- Mujoco1.55
- OpenAI Gym
- OpenAI Mujoco-py
├── README.md
├── simulate.py
├── train.py
├── assets
│ ├── koko_full.xml
│ └── STL files
└── koko_gym
└── envs
├── assets
│ ├── koko_reacher.xml
│ └── STL files
├── __init__.py
└── koko_reacher.py
- koko_full.xml
MJCF file for the Blue robot. Actuated gripper installed.
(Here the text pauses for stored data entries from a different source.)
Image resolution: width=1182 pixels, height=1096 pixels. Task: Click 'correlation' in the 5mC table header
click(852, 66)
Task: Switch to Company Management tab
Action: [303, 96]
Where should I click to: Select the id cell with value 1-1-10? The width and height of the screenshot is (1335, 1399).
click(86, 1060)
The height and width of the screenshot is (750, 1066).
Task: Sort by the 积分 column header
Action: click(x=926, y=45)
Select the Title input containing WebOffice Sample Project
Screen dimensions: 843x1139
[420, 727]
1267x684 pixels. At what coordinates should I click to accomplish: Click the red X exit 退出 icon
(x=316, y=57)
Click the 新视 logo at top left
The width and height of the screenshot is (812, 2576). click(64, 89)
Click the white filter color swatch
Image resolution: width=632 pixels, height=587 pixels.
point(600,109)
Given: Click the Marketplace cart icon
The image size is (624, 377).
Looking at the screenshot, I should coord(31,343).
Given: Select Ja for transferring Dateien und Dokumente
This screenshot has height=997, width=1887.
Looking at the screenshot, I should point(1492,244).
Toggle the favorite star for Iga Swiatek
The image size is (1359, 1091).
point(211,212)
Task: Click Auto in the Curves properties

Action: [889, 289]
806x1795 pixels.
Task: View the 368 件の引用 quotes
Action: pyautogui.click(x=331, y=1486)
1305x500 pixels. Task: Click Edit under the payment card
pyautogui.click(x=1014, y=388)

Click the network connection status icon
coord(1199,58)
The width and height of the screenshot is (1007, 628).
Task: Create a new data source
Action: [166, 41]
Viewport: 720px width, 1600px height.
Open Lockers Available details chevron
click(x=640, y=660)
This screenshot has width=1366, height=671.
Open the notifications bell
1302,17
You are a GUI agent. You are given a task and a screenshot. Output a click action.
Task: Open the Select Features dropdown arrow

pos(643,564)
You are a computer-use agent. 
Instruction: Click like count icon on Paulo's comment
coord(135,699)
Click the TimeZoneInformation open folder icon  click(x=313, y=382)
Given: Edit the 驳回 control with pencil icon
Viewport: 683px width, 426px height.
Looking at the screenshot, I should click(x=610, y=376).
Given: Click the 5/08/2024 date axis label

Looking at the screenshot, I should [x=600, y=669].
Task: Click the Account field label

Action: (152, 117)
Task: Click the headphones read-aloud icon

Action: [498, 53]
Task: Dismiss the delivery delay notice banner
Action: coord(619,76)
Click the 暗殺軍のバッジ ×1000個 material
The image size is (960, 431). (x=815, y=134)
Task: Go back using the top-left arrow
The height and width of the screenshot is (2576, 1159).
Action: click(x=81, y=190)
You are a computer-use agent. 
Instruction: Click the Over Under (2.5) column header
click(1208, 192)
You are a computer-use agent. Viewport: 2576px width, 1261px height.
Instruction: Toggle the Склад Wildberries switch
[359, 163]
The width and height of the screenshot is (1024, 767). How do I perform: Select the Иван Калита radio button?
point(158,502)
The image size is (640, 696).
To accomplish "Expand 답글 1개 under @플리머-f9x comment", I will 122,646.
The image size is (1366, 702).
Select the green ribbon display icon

Having following actuators (joints).
<actuator>
<motor ctrlrange="-3.0 3.0" gear="7.0" joint="base_roll_joint" />
<motor ctrlrange="-3.0 3.0" gear="7.0" joint="shoulder_lift_joint" />
<motor ctrlrange="-3.0 3.0" gear="7.0" joint="shoulder_roll_joint" />
<motor ctrlrange="-3.0 3.0" gear="7.0" joint="elbow_lift_joint" />
<motor ctrlrange="-3.0 3.0" gear="7.0" joint="elbow_roll_joint" />
<motor ctrlrange="-2.0 2.0" gear="7.0" joint="wrist_lift_joint" />
<motor ctrlrange="-2.0 2.0" gear="7.0" joint="wrist_roll_joint" />
<motor ctrllimited="true" ctrlrange="-2.0 2.0" joint="robotfinger_actuator_joint" />
<position ctrllimited="true" kp="5.0" ctrlrange="0 1.4" joint="right_fingerlimb_joint" />
<position ctrllimited="true" kp="5.0" ctrlrange="-1.4 0" joint="right_fingertip_joint" />
<position ctrllimited="true" kp="5.0" ctrlrange="0 1.4" joint="left_fingerlimb_joint" />
<position ctrllimited="true" kp="5.0" ctrlrange="-1.4 0" joint="left_fingertip_joint" />
</actuator>
Since there are no URDF <mimic>
tag equivalent exists in MJCF, the grippers (last four actuators) are actuated by a position control that takes the current robotfinger_actuator_joint
angle as a input (fingerlimb_joint
moves positive and fingertip_joint
goes negative to make the tips paralell each other) one step later. It shouldn't be a problem if you set the time step for the Mujoco compiler small enough (default 0.01s).
- koko_reacher.py
OpenAI Gym environment for Blue. reacher.step
will take 1x12 size action array as a input, which means you can control all the joints respectively. Where as, reacher._step
takes 1x8 size action array. The actuator of the gripper joints cannot be controlled respectively but will be controlled at once using robotfinger_actuator_joint
's angle as a position input. You can also set your favorite reward signal in a step function.
- koko_reacher.xml
koko_full.xml
with target object.
- train.py
Training loop using random controller. Add your favorite algorithm to train the policy.
- simulate.py
Runs the Mujoco-py viewer simulator for 5000 time steps. Use this for test run your trained policy. Use reacher._step
instead of reacher.step
when you want to actuate the gripper properly.